Tout
ce qui touche la vie concerne aussi la mort. Difficile de ne pas penser à Mai
Duong. Elle continue d'apparaître sur mon Feed. J’ai déjà signé ce que je peux signer. J’ai aimé la page de Mai et je ne sais pas comment en faire plus.
J’ai
au verso de ma carte soleil l’autocollant autorisant le prélèvement de mes
organes. J’ai aussi, depuis longtemps, complété toutes les étapes pour le don
du sang de cordon au moment de mon accouchement. Mais ma peau est blanche et
celle de mes bébés teintée de rose ou de pêche.
Je
traîne difficilement mes pieds jusqu’au bout de mon entrée alors je continue de
me promener dans mon esprit. Desfois, quand je prends des marches dans ma tête,
j’aboutis par hasard dans un endroit intéressant. En le quittant, je jette
alors des miettes par terre en espérant retrouver le chemin de mon idée, mais
y semble toujours y avoir un oiseau pour les manger. Je pense que souvent cet
oiseau s’appelle Laurier.
L’autre
jour, j’ai fait du ménage. Je me sens particulièrement prête à accoucher quand
la maison est propre. Mais ma maison ce n’est pas la nature et la nature se
fout bien de mon horaire domestique.
J’ai
lavé mes planchers. Tous les draps. Les plantes sont arrosées. Le linge est
rangé. Ça ne veut pas dire qu’il est plié. Je n’aime pas plier et je ne repasse
jamais. La vaisselle est lavée. Quelle différence pour le bébé si le ménage a
été fait la veille ou si la poussière s’accumule dans les coins? Chaque fois
que je termine un gros ménage, je souhaite secrètement que cette propreté soit
éternelle. Que c’est fait! Mais c’est
toujours à recommencer.
Je
voudrais perdre mon temps. Allègrement. Laisser s’écouler les minutes en
attendant. Sans que mon corps ne me rappelle tous ses inconforts. J’irais
danser. Je marcherais jusqu’au sommet d’une montagne juste pour voir loin. Me
distancer de mon corps avant de le réintégrer brutalement pour mettre au monde
mon enfant.
Mon
grand est né à l’hiver. Le froid, la neige, la glace. Ça me semblait être un
bon moment pour naître. Cette fois-ci j’accouche l’été. Je trouve que la saison
est parfaite. Surtout si la naissance me préserve de ma capacité à marcher. Je
pourrai me promener au parc. Bébé dans un landau sous sa mousseline de marque
ordinaire. Mon grand protégé du soleil par une crème sans nom, pas destinée
spécifiquement aux enfants.
J’accouche
dans une maternité non-climatisée. Avec des oreillers et des matelas en
plastique. Je dois penser à apporter mes propres coussins. Je
n’avais pas à penser à ça, en accouchant au mois de janvier. Bébé collé sur ma
peau. Ce sera peut-être un temps de canicule. Il fera chaud. Ça reste mille
fois mieux que de séjourner sur un étage de greffés, même s’il est climatisé.
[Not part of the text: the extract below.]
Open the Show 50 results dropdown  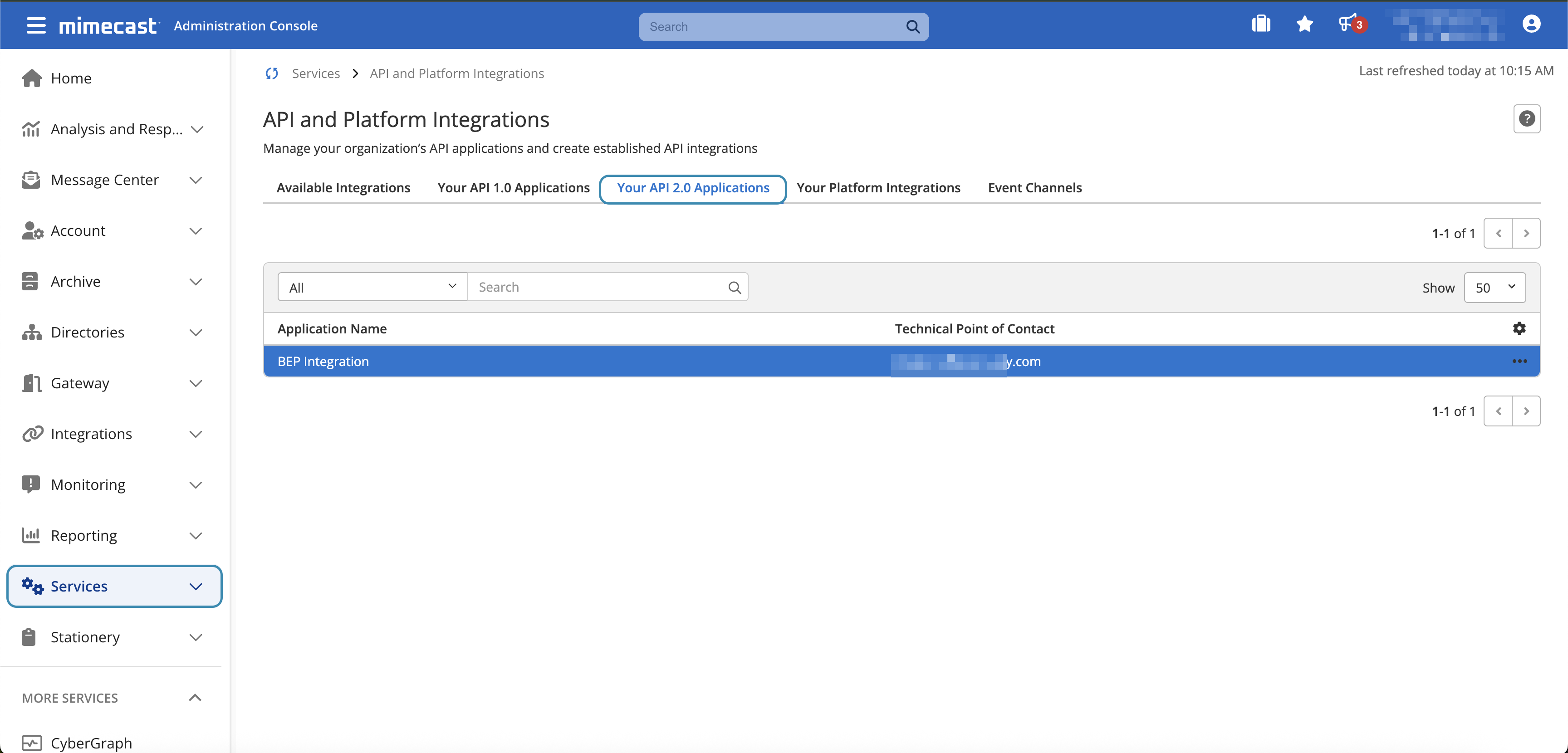pos(1495,287)
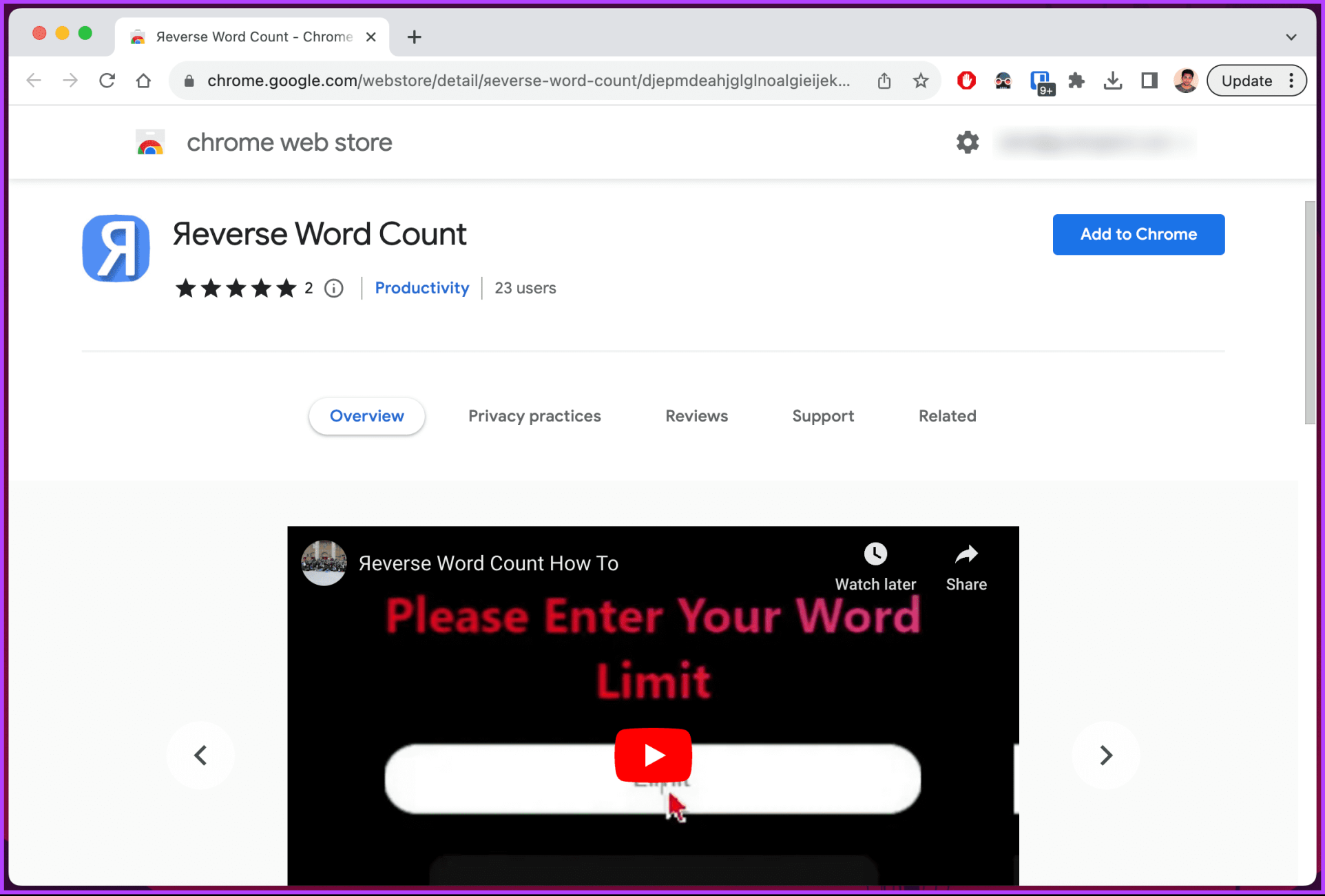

Apportez nous quelque chose de frais si vous venez nous visiter.
Je
n’angoisse pas sur l’état de santé de mon bébé. C’est ce que je souhaite,
évidemment. Mais ce n’est pas ce à quoi je pense si j’envoie une pensée vers le
ciel ou si je ferme les yeux à 11 :11 et que je retiens mon souffle
jusqu’à ce que la minute tourne. Devrais-je me questionner sur mes priorités?